Eigeninteresse vs. Kooperation
Das Gefangenendilemma beschreibt die folgende Situation. Zwei Verdächtige werden verhaftet und getrennt voneinander verhört. Gegen sie liegen ausreichend Beweise für ein geringes Verbrechen vor, nicht aber, um sie für ein Hauptverbrechen einzubuchten. Beide bekommen folgenden Deal angeboten.

Wenn einer kooperiert und den anderen verrät, der andere jedoch schweigt, dann wird der Verräter freigelassen und der Schweigende erhält die volle Strafe, beispielsweise zehn Jahre Gefängnis. Verraten sich beide gegenseitig, bekommen beide eine mittlere Strafe, zum Beispiel fünf Jahre. Wenn aber beide schweigen, bekommen sie jeweils nur ein Jahr für das geringere Verbrechen.

Individuum vs. Kollektiv
Das Gefangenendilemma illustriert den Konflikt, in dem die Beteiligten stecken: Den anderen zu verraten, verringert auf jeden Fall die individuelle Strafe oder lässt sie ganz entfallen, führt aber nicht zum kollektiv besten Ergebnis (ein Jahr für beide). Schweigen hingegen kann dazu führen, für alles allein einstehen zu müssen oder das beste Ergebnis fürs Kollektiv zu erzielen.

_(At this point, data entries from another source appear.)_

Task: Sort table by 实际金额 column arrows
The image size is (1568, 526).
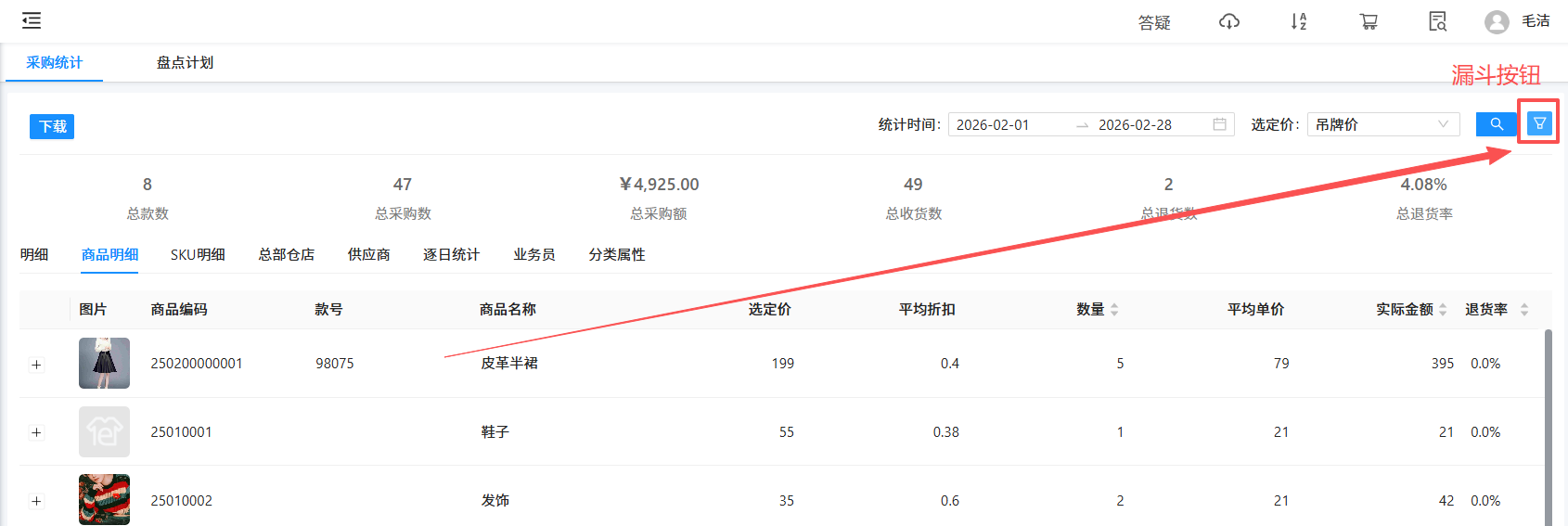Action: click(1443, 310)
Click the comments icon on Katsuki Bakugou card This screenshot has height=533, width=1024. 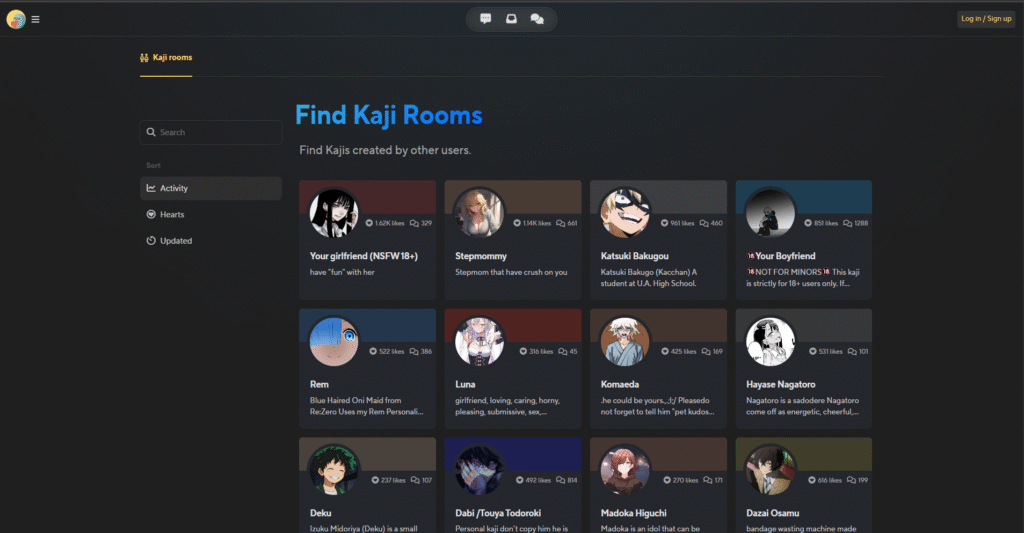[x=704, y=223]
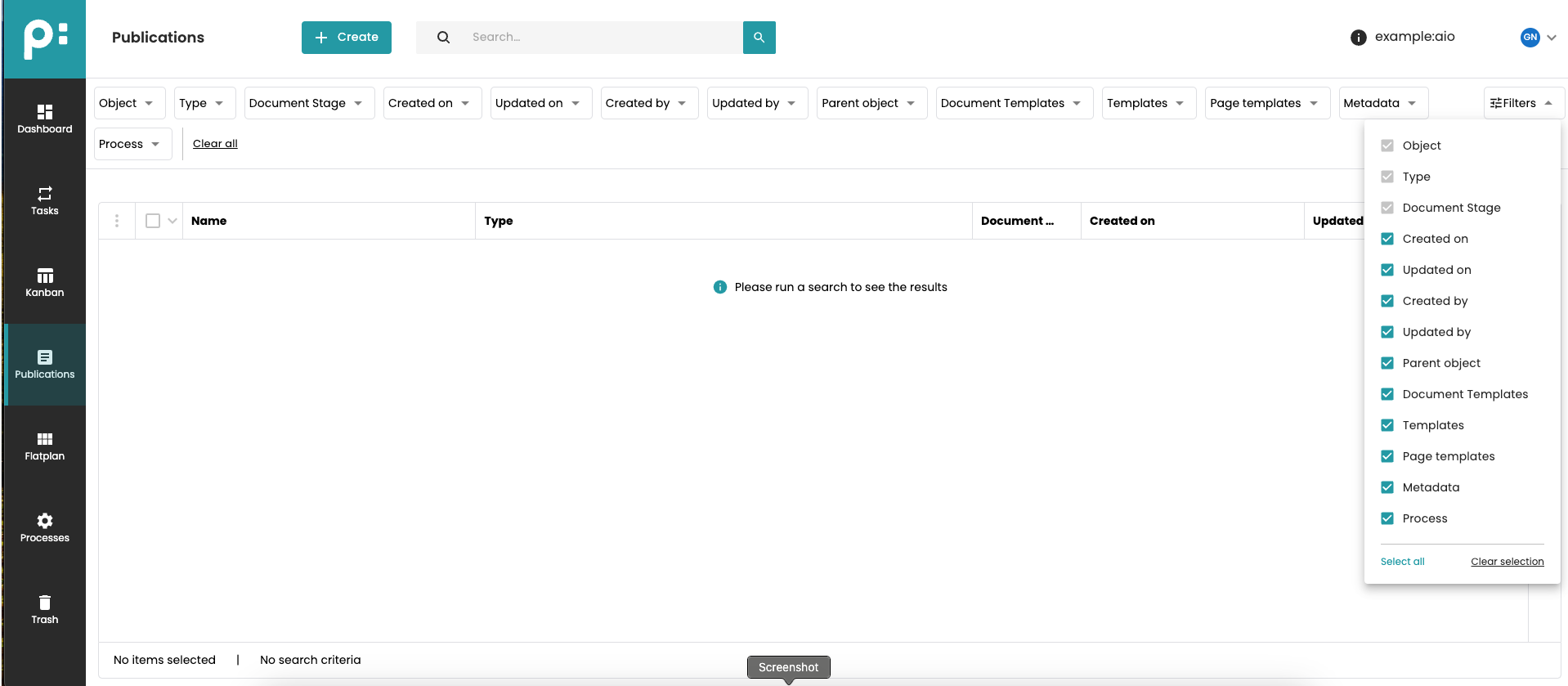Go to Tasks in the sidebar
Image resolution: width=1568 pixels, height=686 pixels.
tap(44, 200)
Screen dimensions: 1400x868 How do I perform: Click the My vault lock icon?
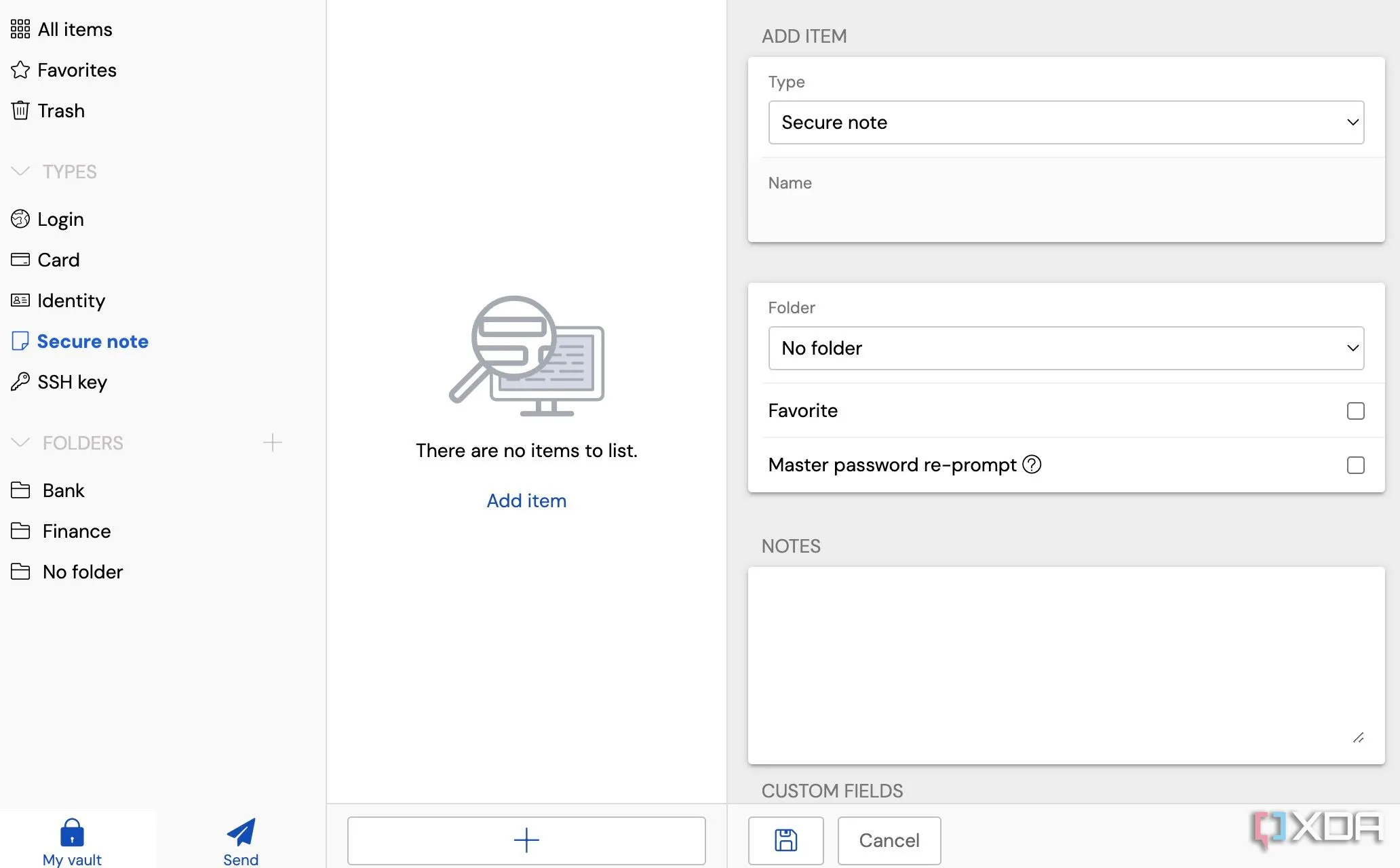coord(72,833)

Efonds überträgt nun diese Situation auf verschiedene Immobilieninvestmentstrategien und die Verhaltensmuster von Anlegern in offenen und geschlossenen Immobilienfonds sowie bei Direktinvestitionen und kommt zum Ergebnis, dass kooperatives Verhalten und langfristige Perspektiven dazu beitragen können, die Stabilität und Effizienz von Immobilieninvestments zu erhöhen.

Verraten vs. Schweigen – Kündigen vs. Behalten
Offene Immobilienfonds ermöglichen es ihren Anlegern, ihre Anteile relativ zeitnah (mit einer Kündigungsfrist von zwölf Monaten) zurückzugeben. Möchten mehr Anleger ihre Anteile zurückgeben, als es die jeweils aktuelle Liquiditätslage des Fonds zulässt, bekommt der Fonds Probleme, und die Anleger, die noch nicht gekündigt haben, stehen vor der Entscheidung, ihre Anteile ebenfalls zu kündigen (= Verraten im Sinne des Gefangenendilemmas) oder sie zu behalten (= Schweigen im Sinne des Gefangenendilemmas).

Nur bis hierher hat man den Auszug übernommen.